When the rate of breakdown increases, the body compensates by producing more red blood cells. If compensation is adequate there are few clinical problems.
If breakdown occurs at such a rate that it exceeds the body's ability to keep up, anemia develops.
Symptoms
Signs of anemia are generally present (fatigue, later heart failure). Jaundice may be present.
- certain aspects of the medical history can suggest a cause for hemolysis (drugs, fava bean or other sensitivity, prosthetic heart valve, or other serious medical illness)
Tests
- Peripheral blood smear microscopy:
- fragments of the red blood cells ("schistocytes") can be present
- some red blood cells may appear smaller and rounder than usual (spherocytes)
- reticulocytes are present in elevated numbers. This may be overlooked if a special stain is not used.
- The level of bilirubin in the blood is elevated. This may lead to jaundice.
- The level of lactate dehydrogenase (LDH) in the blood is elevated
- Haptoglobin levels are decreased
- The direct Coombs test is positive, if hemolysis is caused by an immune process.
Classification of hemolytic anemias
- Genetic disorders of RBC membrane
- Genetic disorders of RBC metabolism (enzyme defects)
- Glucose-6-phosphate dehydrogenase deficiency (G6PD or favism)
- Pyruvate kinase deficiency
- Immune mediated hemolytic anaemia (direct Coombs test is positive)
- Autoimmune hemolytic anemia
- Warm antibody autoimmune hemolytic anemia
- Idiopathic
- Systemic lupus erythematosus (SLE)
- Evans' syndrome (antiplatelet antibodies and haemolytic antibodies)
- Cold antibody autoimmune hemolytic anemia
- Warm antibody autoimmune hemolytic anemia
- Alloimmune hemolytic anemia
- Haemolytic disease of the newborn (HDN)
- Rh disease (Rh D)
- ABO hemolytic disease of the newborn
- Other blood group system incompatability (Kell, Kid, Duffy, Rh c, Rh E)
- Alloimmune hemolytic blood transfusion reactions (ie from a non-compatible blood type)
- Haemolytic disease of the newborn (HDN)
- Drug induced immune mediated hemolytic anaemia
- Penicillin (high dose)
- Methyldopa
- Autoimmune hemolytic anemia
- Drugs (i.e., some drugs and other ingested substances lead to haemolysis by direct action on RBCs)

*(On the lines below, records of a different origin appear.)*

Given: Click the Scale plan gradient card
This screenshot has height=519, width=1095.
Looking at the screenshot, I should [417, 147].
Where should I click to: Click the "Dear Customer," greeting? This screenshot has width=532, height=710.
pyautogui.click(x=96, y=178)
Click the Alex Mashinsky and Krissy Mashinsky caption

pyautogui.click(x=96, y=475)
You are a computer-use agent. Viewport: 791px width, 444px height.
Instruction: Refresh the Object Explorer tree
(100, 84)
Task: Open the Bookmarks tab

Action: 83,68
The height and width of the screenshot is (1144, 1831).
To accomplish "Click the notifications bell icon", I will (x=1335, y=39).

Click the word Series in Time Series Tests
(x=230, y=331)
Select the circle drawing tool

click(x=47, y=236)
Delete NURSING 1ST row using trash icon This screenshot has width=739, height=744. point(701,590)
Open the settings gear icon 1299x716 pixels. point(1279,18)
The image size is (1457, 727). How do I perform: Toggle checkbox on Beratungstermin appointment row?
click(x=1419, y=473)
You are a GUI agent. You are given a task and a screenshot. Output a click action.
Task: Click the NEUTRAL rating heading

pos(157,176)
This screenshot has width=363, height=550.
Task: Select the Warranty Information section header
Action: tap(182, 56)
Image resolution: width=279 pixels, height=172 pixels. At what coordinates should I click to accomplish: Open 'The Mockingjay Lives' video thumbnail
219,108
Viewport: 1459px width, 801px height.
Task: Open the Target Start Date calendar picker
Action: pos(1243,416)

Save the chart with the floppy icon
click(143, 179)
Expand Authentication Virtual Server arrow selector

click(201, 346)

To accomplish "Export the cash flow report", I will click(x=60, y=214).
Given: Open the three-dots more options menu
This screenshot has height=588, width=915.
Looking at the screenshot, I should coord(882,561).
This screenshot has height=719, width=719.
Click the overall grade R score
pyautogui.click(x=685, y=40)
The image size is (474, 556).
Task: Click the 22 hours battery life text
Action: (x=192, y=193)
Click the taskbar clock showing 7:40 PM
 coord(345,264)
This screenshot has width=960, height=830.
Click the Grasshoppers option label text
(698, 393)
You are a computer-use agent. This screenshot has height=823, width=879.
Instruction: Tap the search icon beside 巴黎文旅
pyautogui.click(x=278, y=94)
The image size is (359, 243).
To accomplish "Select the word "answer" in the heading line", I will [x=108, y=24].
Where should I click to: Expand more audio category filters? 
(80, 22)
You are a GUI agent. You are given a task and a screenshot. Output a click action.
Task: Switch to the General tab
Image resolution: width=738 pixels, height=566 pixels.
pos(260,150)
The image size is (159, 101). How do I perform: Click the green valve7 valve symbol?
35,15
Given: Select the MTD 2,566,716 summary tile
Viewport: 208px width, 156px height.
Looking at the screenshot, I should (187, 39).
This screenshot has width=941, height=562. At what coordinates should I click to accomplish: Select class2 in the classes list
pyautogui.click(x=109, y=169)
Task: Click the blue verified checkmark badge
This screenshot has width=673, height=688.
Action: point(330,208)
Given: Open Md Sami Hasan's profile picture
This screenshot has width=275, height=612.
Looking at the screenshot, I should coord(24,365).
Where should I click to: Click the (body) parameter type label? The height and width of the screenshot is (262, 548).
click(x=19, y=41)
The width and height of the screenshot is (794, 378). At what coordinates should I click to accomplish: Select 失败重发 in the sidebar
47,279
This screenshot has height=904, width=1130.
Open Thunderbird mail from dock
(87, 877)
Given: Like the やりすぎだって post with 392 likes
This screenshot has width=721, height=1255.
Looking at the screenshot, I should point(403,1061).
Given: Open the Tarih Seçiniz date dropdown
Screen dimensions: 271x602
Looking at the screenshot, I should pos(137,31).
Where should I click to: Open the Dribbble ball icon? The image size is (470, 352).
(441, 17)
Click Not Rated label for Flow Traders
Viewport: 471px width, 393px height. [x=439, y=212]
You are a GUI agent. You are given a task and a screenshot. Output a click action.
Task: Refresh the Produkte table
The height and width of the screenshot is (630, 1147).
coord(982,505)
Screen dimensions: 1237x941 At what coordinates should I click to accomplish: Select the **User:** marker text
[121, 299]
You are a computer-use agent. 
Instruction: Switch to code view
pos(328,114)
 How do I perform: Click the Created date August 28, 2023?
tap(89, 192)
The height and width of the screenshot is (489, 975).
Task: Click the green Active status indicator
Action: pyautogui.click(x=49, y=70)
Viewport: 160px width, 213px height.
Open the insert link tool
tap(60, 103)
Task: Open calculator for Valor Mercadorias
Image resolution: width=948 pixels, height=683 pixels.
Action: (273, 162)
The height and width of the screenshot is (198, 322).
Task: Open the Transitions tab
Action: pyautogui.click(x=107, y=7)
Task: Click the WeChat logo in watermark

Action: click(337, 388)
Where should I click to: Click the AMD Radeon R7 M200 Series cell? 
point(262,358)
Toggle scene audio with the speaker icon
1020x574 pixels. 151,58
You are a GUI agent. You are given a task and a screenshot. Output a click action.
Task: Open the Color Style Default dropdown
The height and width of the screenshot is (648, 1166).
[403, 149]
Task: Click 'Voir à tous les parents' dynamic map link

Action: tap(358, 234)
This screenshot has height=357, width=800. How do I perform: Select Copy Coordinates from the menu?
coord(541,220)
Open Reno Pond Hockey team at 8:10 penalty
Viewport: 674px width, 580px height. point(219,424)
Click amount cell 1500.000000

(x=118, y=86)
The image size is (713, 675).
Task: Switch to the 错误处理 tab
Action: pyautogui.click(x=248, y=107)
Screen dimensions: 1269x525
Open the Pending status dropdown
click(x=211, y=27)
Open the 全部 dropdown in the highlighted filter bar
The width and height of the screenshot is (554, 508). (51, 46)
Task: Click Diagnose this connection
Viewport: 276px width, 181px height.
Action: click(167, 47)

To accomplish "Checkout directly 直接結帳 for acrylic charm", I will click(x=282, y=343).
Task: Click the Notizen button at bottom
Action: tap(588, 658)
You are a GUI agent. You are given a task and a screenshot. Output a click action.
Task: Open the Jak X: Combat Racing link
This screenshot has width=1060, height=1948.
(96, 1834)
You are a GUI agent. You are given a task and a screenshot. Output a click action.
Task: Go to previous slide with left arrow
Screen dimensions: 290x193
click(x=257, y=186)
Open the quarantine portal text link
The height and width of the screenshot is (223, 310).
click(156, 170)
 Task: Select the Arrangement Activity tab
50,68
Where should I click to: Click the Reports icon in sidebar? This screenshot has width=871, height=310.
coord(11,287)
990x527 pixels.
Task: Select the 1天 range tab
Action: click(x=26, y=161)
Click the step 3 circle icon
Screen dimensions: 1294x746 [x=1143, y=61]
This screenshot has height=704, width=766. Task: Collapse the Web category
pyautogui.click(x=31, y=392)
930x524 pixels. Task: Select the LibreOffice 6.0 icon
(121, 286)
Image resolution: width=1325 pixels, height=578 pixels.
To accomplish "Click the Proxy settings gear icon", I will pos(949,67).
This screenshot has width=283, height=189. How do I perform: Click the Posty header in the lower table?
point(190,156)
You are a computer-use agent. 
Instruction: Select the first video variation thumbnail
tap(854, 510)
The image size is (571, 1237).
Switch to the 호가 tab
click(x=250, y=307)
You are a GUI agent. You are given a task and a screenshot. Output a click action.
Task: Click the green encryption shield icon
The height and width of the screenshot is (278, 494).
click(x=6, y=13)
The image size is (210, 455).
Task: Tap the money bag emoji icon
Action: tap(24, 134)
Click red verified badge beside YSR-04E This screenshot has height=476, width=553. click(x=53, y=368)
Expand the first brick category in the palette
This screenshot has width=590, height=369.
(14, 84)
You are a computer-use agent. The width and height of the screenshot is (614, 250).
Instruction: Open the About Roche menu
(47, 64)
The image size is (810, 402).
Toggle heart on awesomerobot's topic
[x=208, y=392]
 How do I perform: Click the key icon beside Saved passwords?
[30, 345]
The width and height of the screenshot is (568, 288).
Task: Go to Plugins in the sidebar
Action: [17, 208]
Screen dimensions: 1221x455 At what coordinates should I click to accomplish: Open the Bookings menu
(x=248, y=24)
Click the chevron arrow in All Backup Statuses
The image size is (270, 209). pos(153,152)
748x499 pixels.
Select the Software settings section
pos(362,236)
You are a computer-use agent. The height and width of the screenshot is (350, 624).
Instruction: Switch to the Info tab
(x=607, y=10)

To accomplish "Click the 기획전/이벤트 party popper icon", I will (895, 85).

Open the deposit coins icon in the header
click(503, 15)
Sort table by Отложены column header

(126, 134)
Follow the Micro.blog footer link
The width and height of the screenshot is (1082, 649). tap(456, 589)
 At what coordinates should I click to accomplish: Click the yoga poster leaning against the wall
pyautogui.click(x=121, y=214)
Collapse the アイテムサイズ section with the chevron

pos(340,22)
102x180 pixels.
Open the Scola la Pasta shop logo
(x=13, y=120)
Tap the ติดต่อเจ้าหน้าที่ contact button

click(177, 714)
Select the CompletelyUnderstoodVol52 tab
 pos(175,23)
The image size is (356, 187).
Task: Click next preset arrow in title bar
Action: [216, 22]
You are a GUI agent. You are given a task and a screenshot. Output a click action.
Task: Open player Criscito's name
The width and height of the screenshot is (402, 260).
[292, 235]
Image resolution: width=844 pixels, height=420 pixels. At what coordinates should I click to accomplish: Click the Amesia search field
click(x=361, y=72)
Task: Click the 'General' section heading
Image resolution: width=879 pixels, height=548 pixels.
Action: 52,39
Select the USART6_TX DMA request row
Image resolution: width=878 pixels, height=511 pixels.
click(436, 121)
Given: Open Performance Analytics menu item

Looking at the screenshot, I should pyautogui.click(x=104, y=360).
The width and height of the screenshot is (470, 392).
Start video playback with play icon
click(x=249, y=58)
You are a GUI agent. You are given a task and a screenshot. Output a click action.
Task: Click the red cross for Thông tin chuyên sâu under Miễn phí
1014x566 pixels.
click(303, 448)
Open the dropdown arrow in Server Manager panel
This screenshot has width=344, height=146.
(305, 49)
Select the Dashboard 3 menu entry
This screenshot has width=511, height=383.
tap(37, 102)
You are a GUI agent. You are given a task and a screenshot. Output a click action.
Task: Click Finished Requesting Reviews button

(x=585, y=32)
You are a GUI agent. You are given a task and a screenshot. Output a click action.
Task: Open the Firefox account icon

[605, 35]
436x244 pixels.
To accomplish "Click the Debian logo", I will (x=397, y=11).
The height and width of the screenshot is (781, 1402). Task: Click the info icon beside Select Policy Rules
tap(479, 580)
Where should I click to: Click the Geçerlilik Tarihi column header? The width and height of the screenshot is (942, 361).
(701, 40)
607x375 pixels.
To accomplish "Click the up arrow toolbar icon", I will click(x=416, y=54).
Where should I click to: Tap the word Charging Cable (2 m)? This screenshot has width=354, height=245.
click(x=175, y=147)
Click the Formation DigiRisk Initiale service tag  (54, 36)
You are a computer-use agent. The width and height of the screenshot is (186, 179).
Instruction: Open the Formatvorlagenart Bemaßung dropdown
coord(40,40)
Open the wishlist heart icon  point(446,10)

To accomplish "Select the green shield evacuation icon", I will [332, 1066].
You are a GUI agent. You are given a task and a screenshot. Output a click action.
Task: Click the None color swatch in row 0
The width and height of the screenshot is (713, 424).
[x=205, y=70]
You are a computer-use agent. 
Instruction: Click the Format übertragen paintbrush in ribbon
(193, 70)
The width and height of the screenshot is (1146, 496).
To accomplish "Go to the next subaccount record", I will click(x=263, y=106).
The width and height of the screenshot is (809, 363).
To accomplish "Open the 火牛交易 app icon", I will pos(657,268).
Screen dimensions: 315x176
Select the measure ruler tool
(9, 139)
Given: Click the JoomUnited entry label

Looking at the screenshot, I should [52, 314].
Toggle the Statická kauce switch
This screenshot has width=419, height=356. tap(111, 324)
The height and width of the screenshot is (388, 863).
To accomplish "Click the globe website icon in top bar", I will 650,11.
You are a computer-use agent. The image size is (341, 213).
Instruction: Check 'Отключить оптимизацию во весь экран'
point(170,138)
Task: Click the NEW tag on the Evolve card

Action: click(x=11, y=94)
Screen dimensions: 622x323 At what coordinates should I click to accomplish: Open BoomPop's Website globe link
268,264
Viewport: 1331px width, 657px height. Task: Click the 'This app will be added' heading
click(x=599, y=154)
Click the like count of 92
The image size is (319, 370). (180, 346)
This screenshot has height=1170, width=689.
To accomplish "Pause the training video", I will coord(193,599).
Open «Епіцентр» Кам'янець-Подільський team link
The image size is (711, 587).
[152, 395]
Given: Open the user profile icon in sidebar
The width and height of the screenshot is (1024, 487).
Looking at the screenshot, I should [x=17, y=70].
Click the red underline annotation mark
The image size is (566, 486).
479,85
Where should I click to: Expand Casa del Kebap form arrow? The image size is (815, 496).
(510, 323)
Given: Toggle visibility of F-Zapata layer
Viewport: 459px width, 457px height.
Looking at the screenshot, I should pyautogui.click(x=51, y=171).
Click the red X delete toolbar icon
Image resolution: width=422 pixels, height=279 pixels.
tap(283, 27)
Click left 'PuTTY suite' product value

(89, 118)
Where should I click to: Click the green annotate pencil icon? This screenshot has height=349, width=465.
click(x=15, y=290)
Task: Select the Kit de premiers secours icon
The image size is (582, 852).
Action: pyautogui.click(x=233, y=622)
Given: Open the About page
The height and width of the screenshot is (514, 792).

- Mechanical (heart valves, extensive vascular surgery, microvascular disease)
- Toxins (e.g., snake venom)
- Malaria
- Microangiopathic hemolytic anemia (a specific subtype with causes such as TTP, HUS, DIC and HELLP syndrome)
- Haemoglobinopathy (where there is an unstable or crystaline haemoglobin e.g., sickle cell disease)
- Paroxysmal nocturnal hemoglobinuria (rare aquired clonal disorder of red blood cell surface protiens)
Drug induced hemolysis
Drug induced hemolysis has large clinical relevance. It occurs when drugs actively provoke red cell destruction by either immune or non-immune mechanisms.
Immune
Penicillin in high doses can induce immune mediated hemolysis via the 'drug absorption hapten (immune) mechanism' whereby antibodies are targeted against the red blood cell and complement is activated leading to the removal of red blood cells by the spleen.
Non-immune
Non-immune drug induced hemolysis can occur via oxidative mechanisms. This is particularly likely to occur when there is an enzyme deficiency in the antioxidant system of the red blood cells. An example is where antimalarial oxidant drugs like primaquine damage red blood cells in Glucose-6-phosphate dehydrogenase deficiency.
Some drugs cause RBC lysis even in normal individuals. These include dapsone and sulfasalazine.
Differential diagnosis
- Ineffective hematopoiesis is sometimes misdiagnosed as hemolysis.
- Clinically these conditions may share may features of hemolysis
- Red cell breakdown occurs before a fully developed red cell is released into the circulation.
- Examples: thalassemia, myelodysplastic syndrome
- Megaloblastic anemia due to deficiency in vitamin B12 or folic acid.
Therapy
Definitive therapy depends on the cause.
- Symptomatic treatment can be given by blood transfusion, if there is marked anaemia.
- In severe immune-related hemolytic anemia, steroid therapy is sometimes necessary.
- Sometimes splenectomy can be helpful where extravascular heamolysis is prodominant (ie most of the red blood cells are being removed by the spleen).